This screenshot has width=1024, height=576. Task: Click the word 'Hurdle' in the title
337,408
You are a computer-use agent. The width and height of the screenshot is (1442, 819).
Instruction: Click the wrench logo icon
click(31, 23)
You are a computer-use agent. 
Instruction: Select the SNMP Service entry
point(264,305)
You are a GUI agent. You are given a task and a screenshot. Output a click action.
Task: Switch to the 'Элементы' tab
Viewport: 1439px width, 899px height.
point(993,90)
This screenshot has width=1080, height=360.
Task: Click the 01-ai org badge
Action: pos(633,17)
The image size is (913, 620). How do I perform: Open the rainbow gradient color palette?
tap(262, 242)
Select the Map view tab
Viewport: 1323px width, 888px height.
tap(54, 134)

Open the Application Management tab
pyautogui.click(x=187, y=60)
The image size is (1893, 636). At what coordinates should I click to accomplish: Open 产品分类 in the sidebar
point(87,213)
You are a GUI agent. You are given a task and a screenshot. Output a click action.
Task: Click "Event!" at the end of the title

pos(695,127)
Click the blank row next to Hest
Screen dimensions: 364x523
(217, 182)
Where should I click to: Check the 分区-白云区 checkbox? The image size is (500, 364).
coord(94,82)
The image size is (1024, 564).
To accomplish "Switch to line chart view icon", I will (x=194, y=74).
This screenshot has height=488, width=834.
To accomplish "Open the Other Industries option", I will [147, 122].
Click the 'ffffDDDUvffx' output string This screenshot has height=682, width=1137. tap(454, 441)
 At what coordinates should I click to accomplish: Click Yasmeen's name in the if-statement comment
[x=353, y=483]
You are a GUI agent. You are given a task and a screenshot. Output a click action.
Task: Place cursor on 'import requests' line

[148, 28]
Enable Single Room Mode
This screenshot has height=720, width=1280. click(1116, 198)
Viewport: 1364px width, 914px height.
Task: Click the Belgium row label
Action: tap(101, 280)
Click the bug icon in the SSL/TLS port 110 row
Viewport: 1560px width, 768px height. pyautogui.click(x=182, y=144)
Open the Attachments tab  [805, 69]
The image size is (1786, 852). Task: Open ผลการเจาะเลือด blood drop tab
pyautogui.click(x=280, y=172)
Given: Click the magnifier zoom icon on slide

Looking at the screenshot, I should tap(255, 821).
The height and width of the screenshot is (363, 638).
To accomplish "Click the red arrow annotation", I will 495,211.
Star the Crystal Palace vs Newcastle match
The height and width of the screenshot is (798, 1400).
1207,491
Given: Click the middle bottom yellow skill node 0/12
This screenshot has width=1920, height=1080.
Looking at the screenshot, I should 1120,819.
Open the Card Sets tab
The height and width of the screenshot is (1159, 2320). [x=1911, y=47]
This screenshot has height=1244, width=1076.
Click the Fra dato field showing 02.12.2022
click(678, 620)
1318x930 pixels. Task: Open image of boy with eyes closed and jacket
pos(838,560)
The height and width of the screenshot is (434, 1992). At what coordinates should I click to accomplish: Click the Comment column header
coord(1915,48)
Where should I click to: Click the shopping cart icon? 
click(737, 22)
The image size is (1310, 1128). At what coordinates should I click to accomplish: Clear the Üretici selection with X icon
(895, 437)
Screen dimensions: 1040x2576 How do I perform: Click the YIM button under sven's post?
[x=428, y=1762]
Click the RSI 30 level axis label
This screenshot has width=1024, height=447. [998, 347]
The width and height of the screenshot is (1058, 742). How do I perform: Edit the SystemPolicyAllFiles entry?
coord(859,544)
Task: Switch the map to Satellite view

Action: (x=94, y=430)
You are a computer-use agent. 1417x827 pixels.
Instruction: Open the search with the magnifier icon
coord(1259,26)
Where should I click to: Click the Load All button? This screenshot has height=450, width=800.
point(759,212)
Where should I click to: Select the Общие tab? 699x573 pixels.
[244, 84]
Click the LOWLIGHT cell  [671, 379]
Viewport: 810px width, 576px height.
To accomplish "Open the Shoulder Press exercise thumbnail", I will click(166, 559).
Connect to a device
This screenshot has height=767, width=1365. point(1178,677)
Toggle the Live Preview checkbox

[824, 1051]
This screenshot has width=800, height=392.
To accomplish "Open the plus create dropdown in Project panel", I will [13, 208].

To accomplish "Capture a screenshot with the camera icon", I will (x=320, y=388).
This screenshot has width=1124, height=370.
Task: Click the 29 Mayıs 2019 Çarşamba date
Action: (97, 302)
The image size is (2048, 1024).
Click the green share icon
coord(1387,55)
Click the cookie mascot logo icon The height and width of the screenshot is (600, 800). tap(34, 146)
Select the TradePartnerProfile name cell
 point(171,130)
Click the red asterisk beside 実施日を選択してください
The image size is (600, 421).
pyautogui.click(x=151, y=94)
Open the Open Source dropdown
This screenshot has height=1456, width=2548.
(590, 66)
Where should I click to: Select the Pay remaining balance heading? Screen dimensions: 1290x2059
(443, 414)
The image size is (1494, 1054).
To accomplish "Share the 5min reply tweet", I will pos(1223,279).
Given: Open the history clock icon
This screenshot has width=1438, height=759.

Task item
Transcribe the full listing. Change nothing.

Exercise answer
This screenshot has width=1024, height=576. Task: Click the word 'Hurdle' in the title
337,408
You are a computer-use agent. The width and height of the screenshot is (1442, 819).
Instruction: Click the wrench logo icon
click(31, 23)
You are a computer-use agent. 
Instruction: Select the SNMP Service entry
point(264,305)
You are a GUI agent. You are given a task and a screenshot. Output a click action.
Task: Switch to the 'Элементы' tab
Viewport: 1439px width, 899px height.
point(993,90)
This screenshot has width=1080, height=360.
Task: Click the 01-ai org badge
Action: pos(633,17)
The image size is (913, 620). How do I perform: Open the rainbow gradient color palette?
tap(262, 242)
Select the Map view tab
Viewport: 1323px width, 888px height.
tap(54, 134)

Open the Application Management tab
pyautogui.click(x=187, y=60)
The image size is (1893, 636). At what coordinates should I click to accomplish: Open 产品分类 in the sidebar
point(87,213)
You are a GUI agent. You are given a task and a screenshot. Output a click action.
Task: Click "Event!" at the end of the title

pos(695,127)
Click the blank row next to Hest
Screen dimensions: 364x523
(217, 182)
Where should I click to: Check the 分区-白云区 checkbox? The image size is (500, 364).
coord(94,82)
The image size is (1024, 564).
To accomplish "Switch to line chart view icon", I will (x=194, y=74).
This screenshot has height=488, width=834.
To accomplish "Open the Other Industries option", I will [147, 122].
Click the 'ffffDDDUvffx' output string This screenshot has height=682, width=1137. tap(454, 441)
 At what coordinates should I click to accomplish: Click Yasmeen's name in the if-statement comment
[x=353, y=483]
You are a GUI agent. You are given a task and a screenshot. Output a click action.
Task: Place cursor on 'import requests' line

[148, 28]
Enable Single Room Mode
This screenshot has height=720, width=1280. click(1116, 198)
Viewport: 1364px width, 914px height.
Task: Click the Belgium row label
Action: tap(101, 280)
Click the bug icon in the SSL/TLS port 110 row
Viewport: 1560px width, 768px height. pyautogui.click(x=182, y=144)
Open the Attachments tab  [805, 69]
The image size is (1786, 852). Task: Open ผลการเจาะเลือด blood drop tab
pyautogui.click(x=280, y=172)
Given: Click the magnifier zoom icon on slide

Looking at the screenshot, I should tap(255, 821).
The height and width of the screenshot is (363, 638).
To accomplish "Click the red arrow annotation", I will 495,211.
Star the Crystal Palace vs Newcastle match
The height and width of the screenshot is (798, 1400).
1207,491
Given: Click the middle bottom yellow skill node 0/12
This screenshot has width=1920, height=1080.
Looking at the screenshot, I should 1120,819.
Open the Card Sets tab
The height and width of the screenshot is (1159, 2320). [x=1911, y=47]
This screenshot has height=1244, width=1076.
Click the Fra dato field showing 02.12.2022
click(678, 620)
1318x930 pixels. Task: Open image of boy with eyes closed and jacket
pos(838,560)
The height and width of the screenshot is (434, 1992). At what coordinates should I click to accomplish: Click the Comment column header
coord(1915,48)
Where should I click to: Click the shopping cart icon? 
click(737, 22)
The image size is (1310, 1128). At what coordinates should I click to accomplish: Clear the Üretici selection with X icon
(895, 437)
Screen dimensions: 1040x2576 How do I perform: Click the YIM button under sven's post?
[x=428, y=1762]
Click the RSI 30 level axis label
This screenshot has width=1024, height=447. [998, 347]
The width and height of the screenshot is (1058, 742). How do I perform: Edit the SystemPolicyAllFiles entry?
coord(859,544)
Task: Switch the map to Satellite view

Action: (x=94, y=430)
You are a computer-use agent. 1417x827 pixels.
Instruction: Open the search with the magnifier icon
coord(1259,26)
Where should I click to: Click the Load All button? This screenshot has height=450, width=800.
point(759,212)
Where should I click to: Select the Общие tab? 699x573 pixels.
[244, 84]
Click the LOWLIGHT cell  [671, 379]
Viewport: 810px width, 576px height.
To accomplish "Open the Shoulder Press exercise thumbnail", I will click(166, 559).
Connect to a device
This screenshot has height=767, width=1365. point(1178,677)
Toggle the Live Preview checkbox

[824, 1051]
This screenshot has width=800, height=392.
To accomplish "Open the plus create dropdown in Project panel", I will [13, 208].

To accomplish "Capture a screenshot with the camera icon", I will (x=320, y=388).
This screenshot has width=1124, height=370.
Task: Click the 29 Mayıs 2019 Çarşamba date
Action: (97, 302)
The image size is (2048, 1024).
Click the green share icon
coord(1387,55)
Click the cookie mascot logo icon The height and width of the screenshot is (600, 800). tap(34, 146)
Select the TradePartnerProfile name cell
 point(171,130)
Click the red asterisk beside 実施日を選択してください
The image size is (600, 421).
pyautogui.click(x=151, y=94)
Open the Open Source dropdown
This screenshot has height=1456, width=2548.
(590, 66)
Where should I click to: Select the Pay remaining balance heading? Screen dimensions: 1290x2059
(443, 414)
The image size is (1494, 1054).
To accomplish "Share the 5min reply tweet", I will pos(1223,279).
Given: Open the history clock icon
This screenshot has width=1438, height=759.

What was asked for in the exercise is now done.